In 2013 Professor Mills “worked on ballot wording for months so it [would] pass Florida Supreme Court scrutiny,” said Ben Pollara, Director of United for Care, the organization that managed the rollout of Amendment 2 in 2014, and continues to do so for the 2016 general election. After a few minor revisions, the ballot is now entitled Ballot Initiative 15-01, sponsored by People United for Medical Marijuana, titled, “Use of Marijuana for Debilitating Medical Conditions.”

Notwithstanding the diligence and brilliance of Professor Mills, Amendment 2 barely passed Florida Supreme Court review after a full day’s hearing of legal arguments presented by United for Care and trial counsel for Florida Attorney General Pam Bondi, in November 2013. By a narrow 4-3 ruling issued on January 27, 2014, the Florida Supreme Court rendered a 44-page majority opinion, plus concurring and dissenting opinions (84-pages overall) on its review of Professor Mills’ legal writing. Eighty-four pages! Eighty-four pages expressed by our state’s most learned legal minds. This stuff is not easy, despite the two-bit rhetoric of loudmouth critics who armchair-quarterback the legal profession.

Aside from People United for Medical Marijuana’s renewed (and so far very successful) second attempt to create access to cannabinoid therapy for Floridians of all ages who endure debilitating medical conditions, there are several new ballot initiatives aiming to get on the 2016 general election ballot. Each seek to allow access to marijuana for adults age 21 and up, without requirement to show a medical need.

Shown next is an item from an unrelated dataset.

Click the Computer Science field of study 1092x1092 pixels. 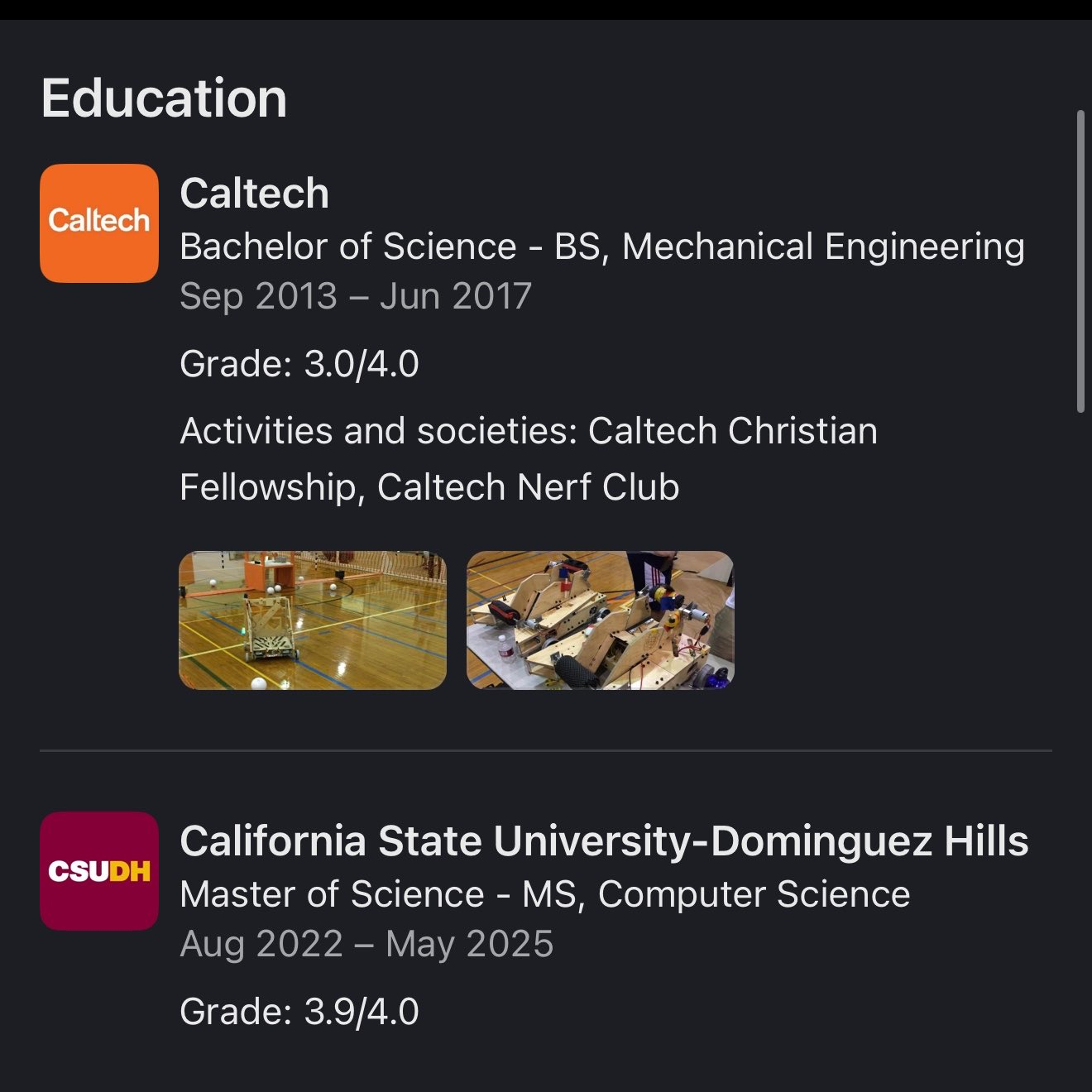(x=754, y=894)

Two ballot petition initiatives in particular are competing for the same two limited resources: financial backing and boots on the ground to gather signatures.

Rather than unite their efforts to reach a common goal, likeminded people embarked on two different paths. One presents a comprehensive plan introduced by “Regulate Florida,” a team of 7 professionals behind Sensible Florida, Inc.’s “Regulate Marijuana Like Alcohol” ballot initiative. The other initiative titled, the “Right of Adults to Cannabis,” is sponsored by a political action committee called Floridians For Freedom, associated with a longtime marijuana advocacy group, Florida Cannabis Action Network; chair, Jodi James. While the Regulate Florida ballot initiative is written on 4 pages in an 8.5 font, the “Right of Adults to Cannabis” ballot initiative is barely written; it is a mere 4 sentences long.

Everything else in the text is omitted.